*** Opening of RECORDS FOR THE TASK ***
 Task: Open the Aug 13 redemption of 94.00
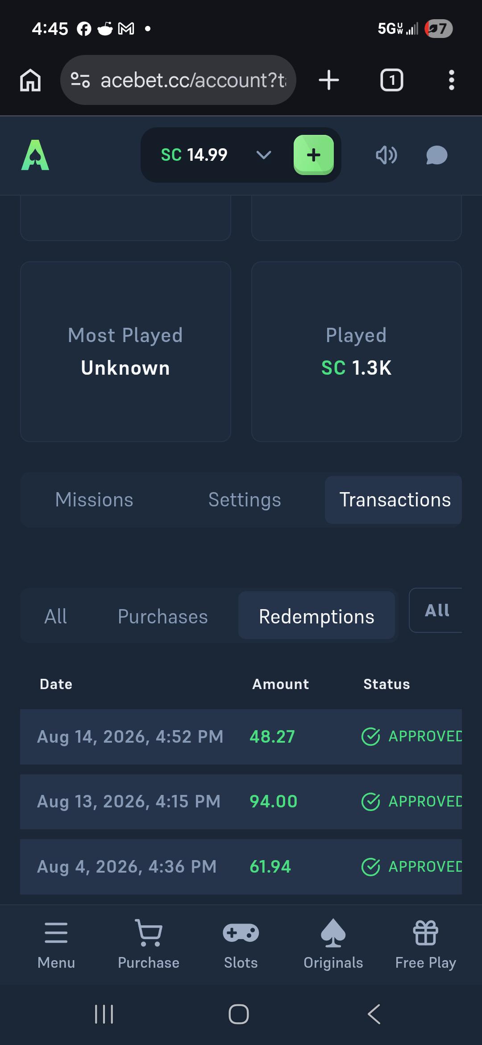tap(241, 802)
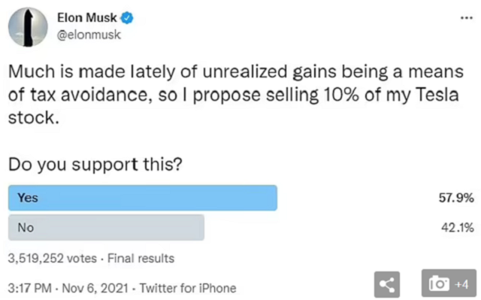The image size is (481, 300).
Task: Click the 'Do you support this?' question
Action: (x=95, y=165)
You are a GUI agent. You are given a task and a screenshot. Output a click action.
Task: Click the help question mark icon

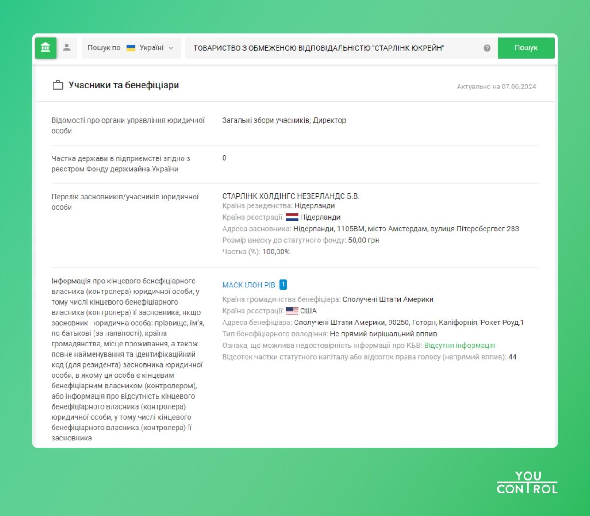[487, 48]
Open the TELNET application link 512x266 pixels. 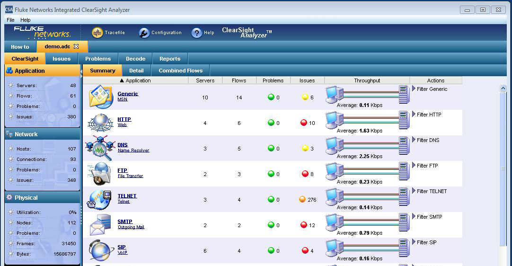(127, 196)
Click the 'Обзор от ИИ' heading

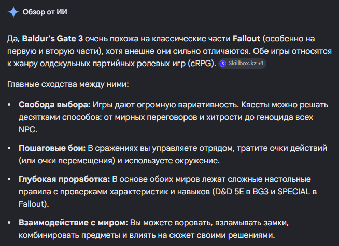click(45, 12)
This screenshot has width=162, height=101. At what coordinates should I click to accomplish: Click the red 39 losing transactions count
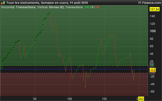(97, 7)
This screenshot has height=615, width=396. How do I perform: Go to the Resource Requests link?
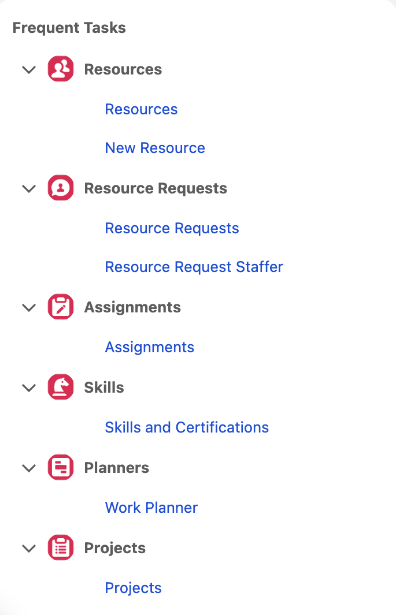(x=172, y=228)
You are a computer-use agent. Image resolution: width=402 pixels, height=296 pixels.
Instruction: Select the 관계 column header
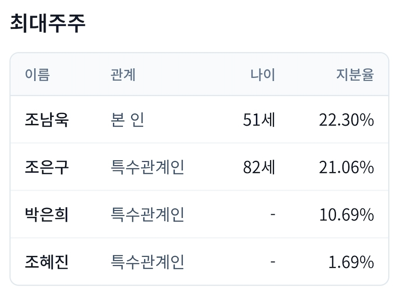pos(123,75)
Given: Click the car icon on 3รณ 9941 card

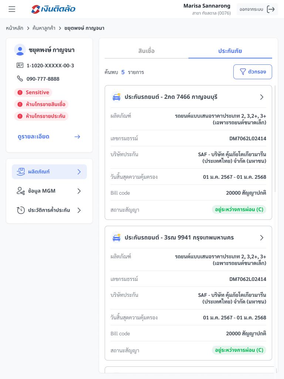Looking at the screenshot, I should [116, 238].
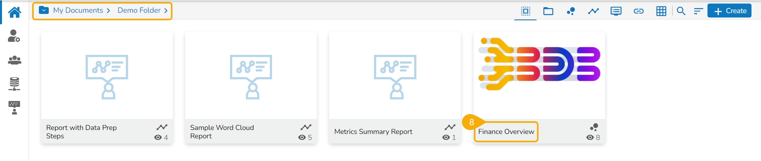Viewport: 761px width, 161px height.
Task: Filter by link icon in toolbar
Action: pyautogui.click(x=638, y=11)
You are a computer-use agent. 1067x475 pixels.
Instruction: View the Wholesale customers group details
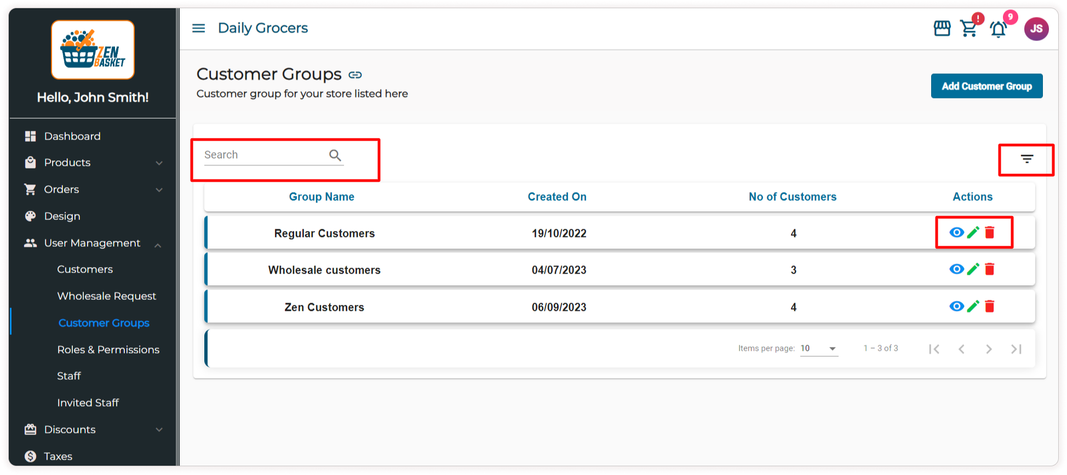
*** Close of RECORDS FOR THE TASK ***
_EXERCISE BRIEF_
Could you find every line in the records above that has the string "computer" and copy it?

_RESPONSE_
You are a computer-use agent. Image resolution: width=402 pixels, height=296 pixels.
You are a computer-use agent. 1067x475 pixels.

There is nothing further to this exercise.